The NEC had their best overall week of the young season. For once, I had to really search for topics to place in the bad and ugly sections! It was a banner week across the board; some of the preseason top teams and some of the bottom teams elevated their level, so let’s sift through it all in our fourth edition of the good, the bad, and the ugly.
- The Big Upset – Despite a lackluster effort versus Savannah State early in the week, Robert Morris headlines this section because of their upset victory over Ohio. Jim Christian’s Bobcats came in with a perfect 6-0 record and a #30 rating courtesy of Ken Pomeroy, but could not overcome the amazing performance of Colonial guard Karvel Anderson. The JC transfer hit all ten of his shots – eight from three-point range – to score 28 points in the win. Heading in, Ohio was a team of many strengths but Robert Morris wisely exploited one of their biggest weaknesses by staying aggressive on the offensive end. The Colonials made a season high 28 free throws on 35 attempts. The win gives Robert Morris a fighting chance to earn a non-16 seed should they represent the NEC in the big dance. For now though, it’s one of the biggest NEC victories in recent memory and could ultimately serve as the moment that turned the Colonials season around.
- The Brooklyn Boys Are Back – Well well well. It’s nice to finally see the defending NEC champs in this section. After losing their first four contests – two of them as favorites – Jack Perri’s squad took care of business at the Wellness Center by defeating Columbia and Lafayette.
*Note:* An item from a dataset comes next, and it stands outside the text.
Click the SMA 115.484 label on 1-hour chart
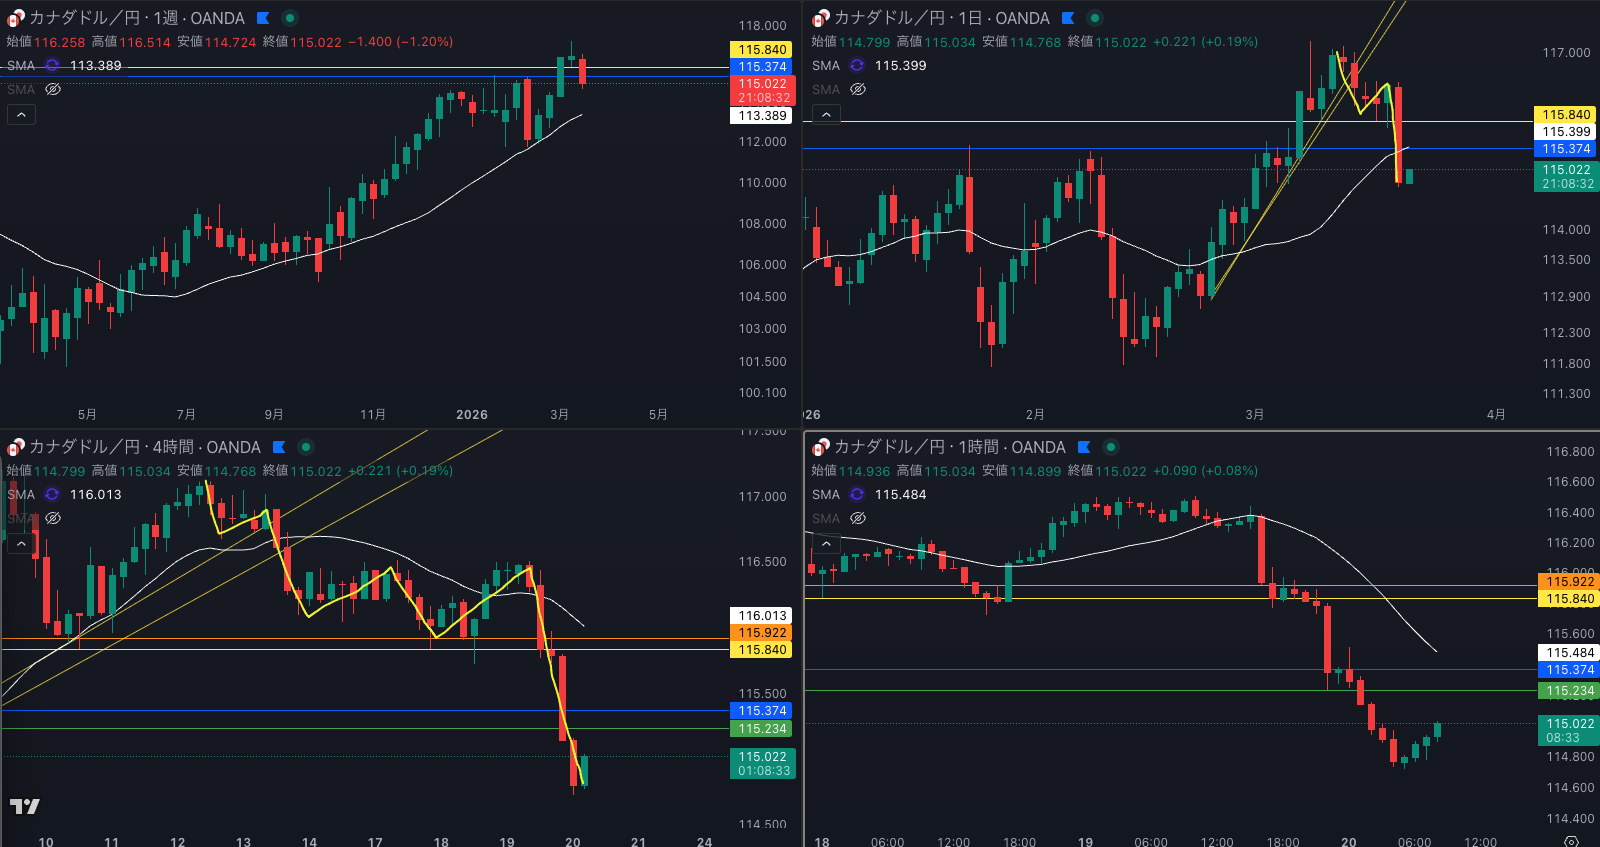 pos(900,494)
Offense had never been the issue during the early skid, but as John explained here, the defense was in lock down mode for the week. In the two victories, LIU has held their opponents to only 0.87 points per possession, quite an improvement over their 1.21 points allowed per possession in the first four games. Julian Boyd, after suffering through a back injury and some untimely cramps, appears to be back to full strength. A healthy Boyd, along with major contributions from Jamal Olasewere, Jason Brickman, and C.J. Garner, has the Blackbirds poised to do some damage in the near future during their non-conference tilt. Getting frontcourt backups Kenny Onyechi and Booker Hucks will also help in that regard.
- A Young Beast in the Middle – With almost a fifth of the regular season completed (I know, crazy huh?), it’s finally appropriate to highlight the phenomenal early play of St. Francis Brooklyn sophomore Jalen Cannon. Through five games, Cannon leads all NEC players in efficiency rating, rebounds per game (9.6), and is third in effective field goal percentage (66.7 eFG%), trailing only Brickman and teammate Kevin Douglas. It’s Cannon’s scoring, not his rebounding, that’s the biggest surprise early on. He has scored in double digits in four of five games and is averaging 16 points per game. If he keeps this pace up, he may very well make a run at the NEC Player of the Year as a mere sophomore. I see a lot of All-NEC first teams in his future.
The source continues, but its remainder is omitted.